SET EXERCISE:
Revise all of the lines below so that every "screenshot" becomes "screen image", with nothing else changed. Leave the pictures out of your answer.

>> start

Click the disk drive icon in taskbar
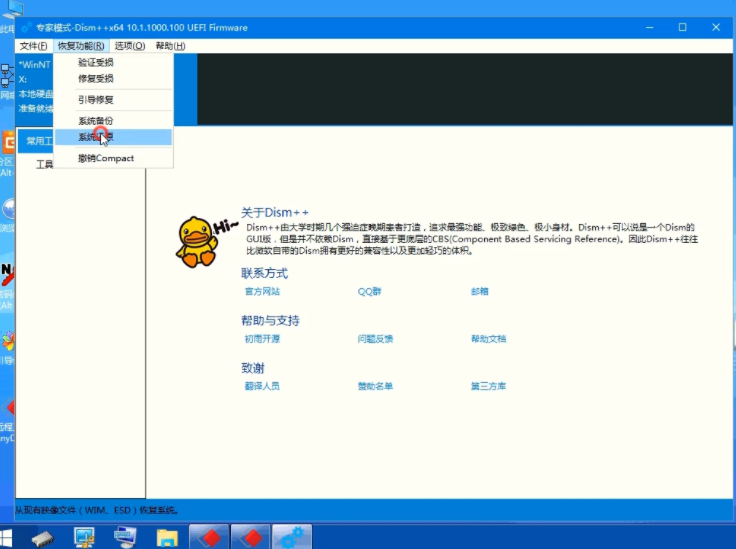pyautogui.click(x=42, y=538)
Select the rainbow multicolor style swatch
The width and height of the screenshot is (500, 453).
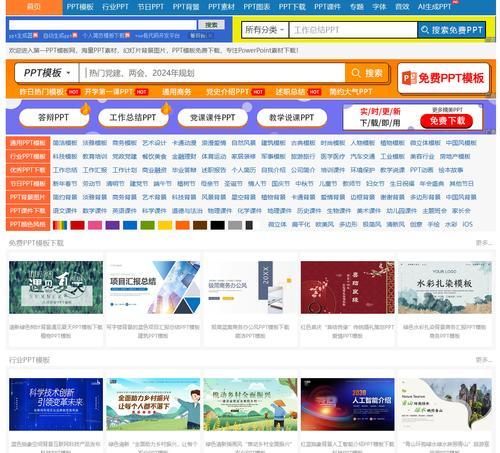tap(60, 225)
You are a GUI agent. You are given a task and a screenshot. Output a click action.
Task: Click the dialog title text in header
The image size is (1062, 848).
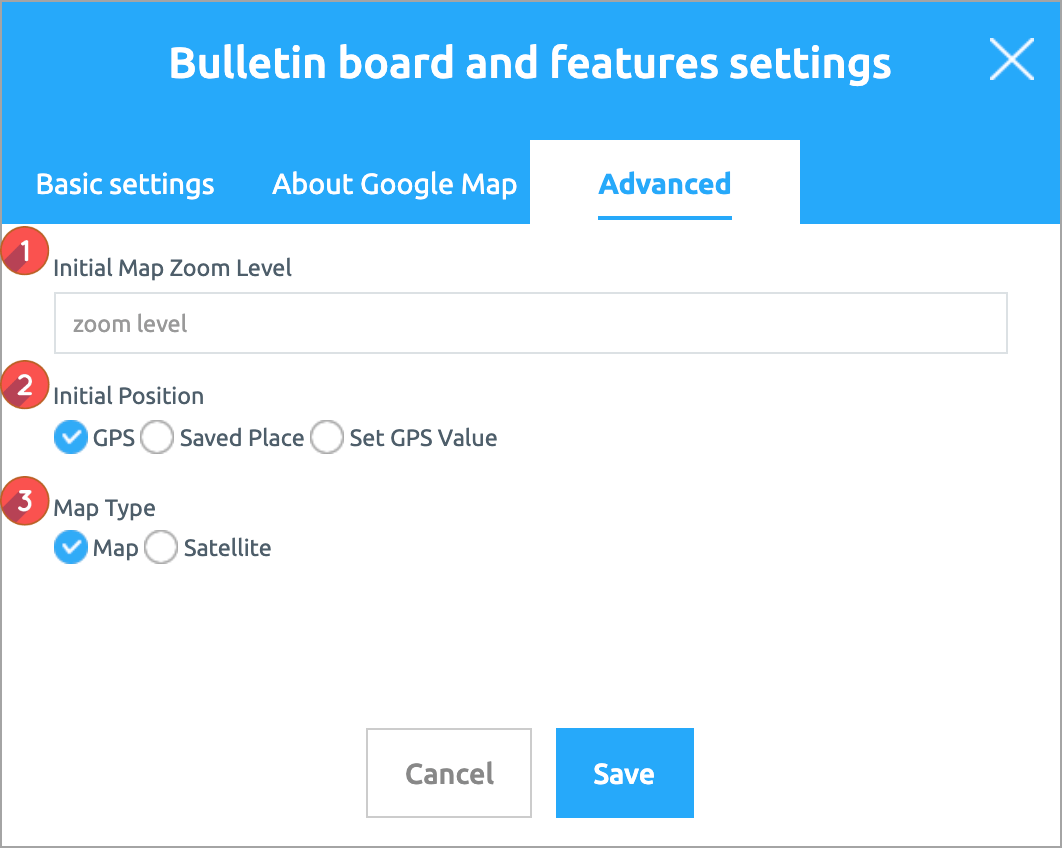(529, 63)
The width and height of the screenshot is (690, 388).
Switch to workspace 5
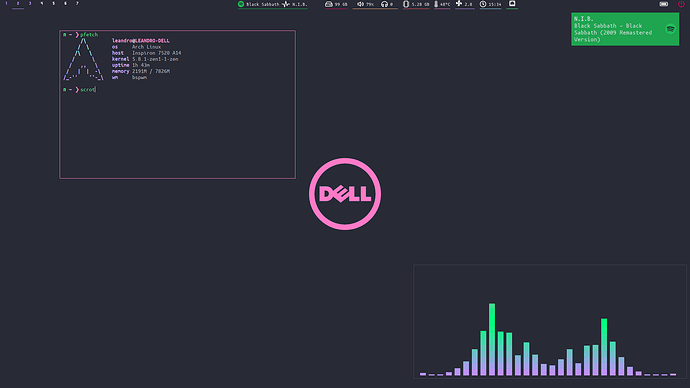click(54, 4)
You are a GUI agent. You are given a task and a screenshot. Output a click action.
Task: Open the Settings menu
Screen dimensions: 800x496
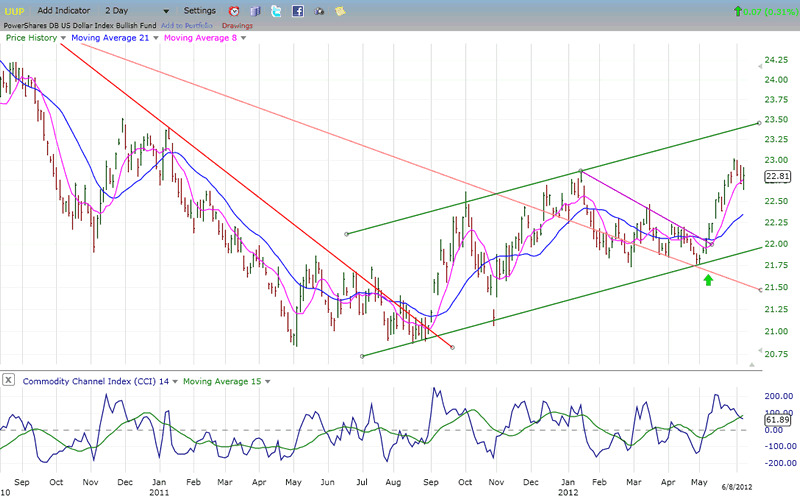[x=199, y=11]
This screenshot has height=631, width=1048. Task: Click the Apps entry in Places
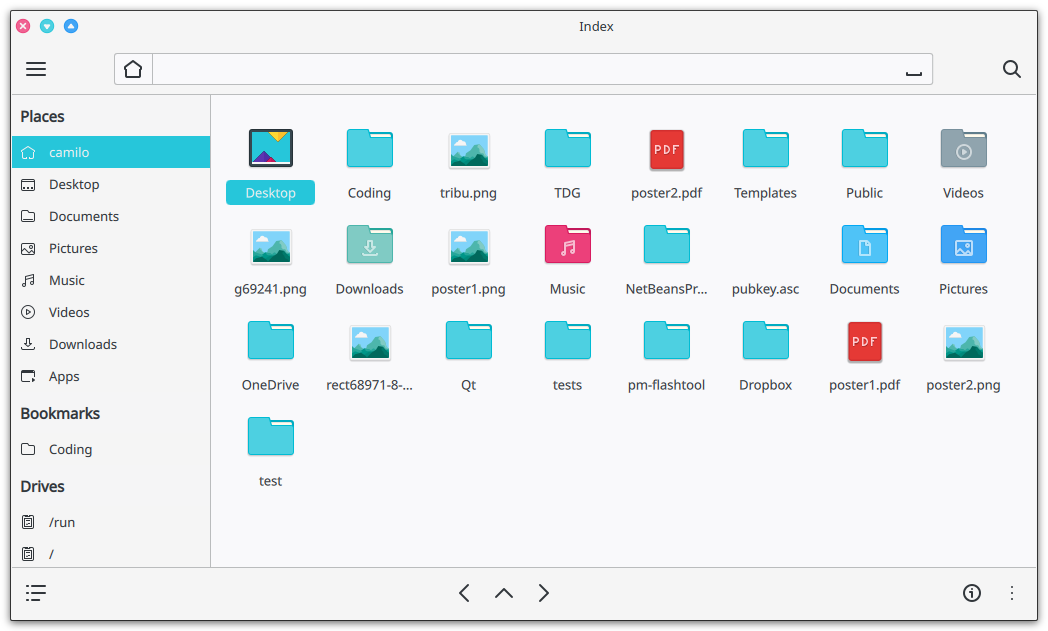pos(64,376)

>> end

COMPLETE RESPONSE:
Click the disk drive icon in taskbar
pyautogui.click(x=42, y=538)
Select the rainbow multicolor style swatch
The width and height of the screen image is (500, 453).
tap(60, 225)
You are a GUI agent. You are given a task and a screen image. Output a click action.
Task: Click the dialog title text in header
The image size is (1062, 848).
(529, 63)
The width and height of the screen image is (690, 388).
Switch to workspace 5
click(54, 4)
You are a GUI agent. You are given a task and a screen image. Output a click action.
Task: Open the Settings menu
Screen dimensions: 800x496
[x=199, y=11]
This screen image has height=631, width=1048. Task: Click the Apps entry in Places
pos(64,376)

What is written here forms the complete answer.